Once Short was identified, a reporter from The Herald-Express was tasked with finding her mother. The reporter, Wayne Sutton, was told that once he found Short’s mother, Phoebe Short, he was to tell her that her daughter had been murdered. However, Sutton was apparently a man of very little morals and wanted more information on Short, and he knew that Mrs. Short would not be very willing to divulge information once she learned that her daughter had been brutally murdered. So, Sutton came up with a plan: tell Mrs. Short that her daughter had won a beauty contest and that he had been sent to learn more about the winner. Of course, Mrs. Short was very willing to sing praises of her daughter. Once Sutton told her that her daughter had actually been murdered, though, she did not believe him. The LAPD had to contact local police to come out and give Mrs. Short the news officially. 

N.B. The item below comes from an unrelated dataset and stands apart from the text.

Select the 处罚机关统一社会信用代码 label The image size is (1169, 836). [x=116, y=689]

Photo Courtesy of  foxnews.com    Doctor George Hodel, a prime suspect of “The Black Dahlia” case (left) and Elizabeth Short, the Black Dahlia herself (right).

Photo Courtesy of foxnews.com

Doctor George Hodel, a prime suspect of “The Black Dahlia” case (left) and Elizabeth Short, the Black Dahlia herself (right).

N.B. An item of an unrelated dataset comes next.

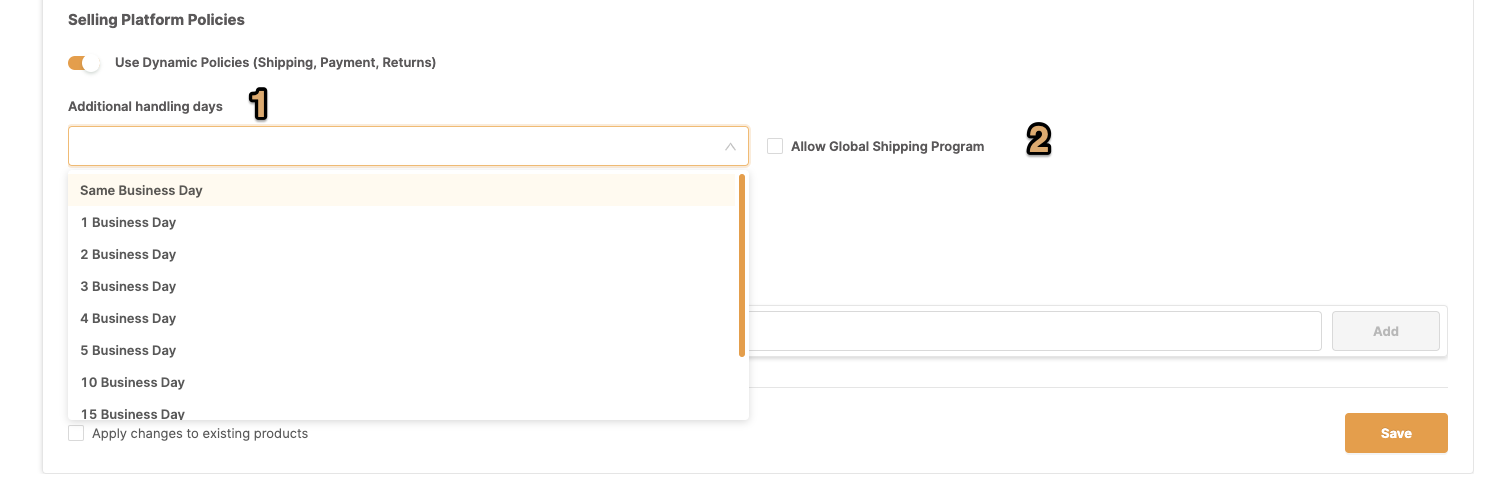Screen dimensions: 1489x491
Task: Click the Additional handling days combo box
Action: pyautogui.click(x=408, y=146)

There are many suspects in the Black Dahlia case — 22, currently — most notably Dr. George Hodel. Hodel had the medical expertise to bisect and exsanguinate Short so cleanly, and he was already on the police’s radar for accusations of him molesting his 14-year-old daughter and, later, being under suspicion of murdering his secretary. He is also one of the main subjects in a TNT miniseries I am the Night, based off of a book by Dr. Hodel’s granddaughter, Fauna. However, I would like to discuss a suspect that I find more compelling.

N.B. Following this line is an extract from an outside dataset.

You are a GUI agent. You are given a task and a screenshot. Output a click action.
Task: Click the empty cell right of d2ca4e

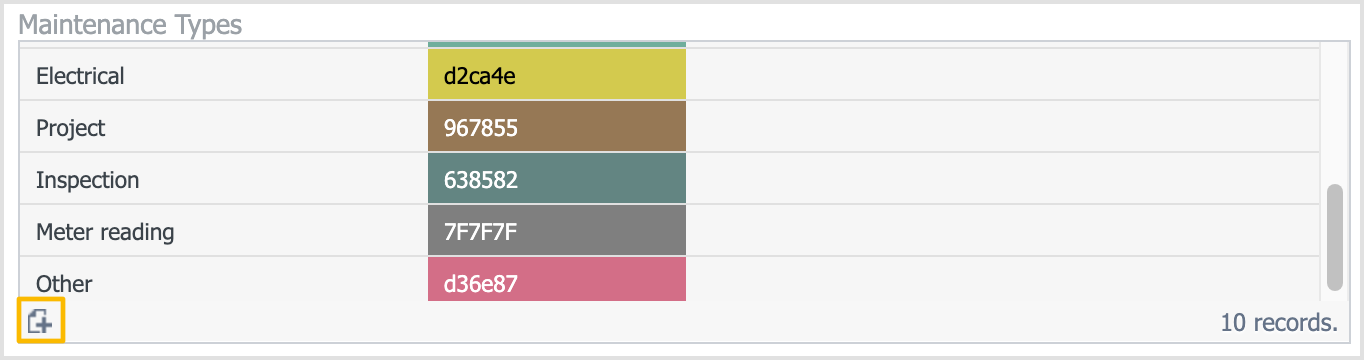tap(1004, 75)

Leslie Dillon was a 27-year-old aspiring writer and previously worked as a mortician’s assistant. He had lived in California, but contacted the LAPD psychiatrist J. Paul De River from Florida, where he expressed interest in the case and wanted to discuss it further with De River. De River began to suspect that Dillon was involved in the murder. However, Dillon never confessed; he claimed that his friend, Jeff Connors, had killed Short. De River and Dillon continued to correspond, and, eventually, De River believed that Connors was not real, and that Dillon was just discussing himself the entire time. De River and Dillon arranged to meet, and De River interrogated Dillon further on the matter. He asked questions posed in the third person, such as “What do you think the killer did with . . .” and Dillon answered in third person, as well. As some of you may know, this is a technique that journalist Stephen Michaud used when interviewing Ted Bundy. Dillon was illegally detained by police and interrogated further, but they eventually lost interest in him as a suspect. He later sued the LAPD for the wrongful arrest, but the suit was dropped when the LAPD discovered he was wanted by the Santa Monica Police after he stole from a hotel he was working at, according to blackdahlia.web.unc.edu.

Personally, out of all of the suspects that I have researched, I find Leslie Dillon the most compelling. However, I have not done nearly as much research into this case as others have, and I encourage you to do your own research, if you’re interested. The Black Dahlia murder has never been solved, and I’m not sure if it will ever be, but maybe you can change that.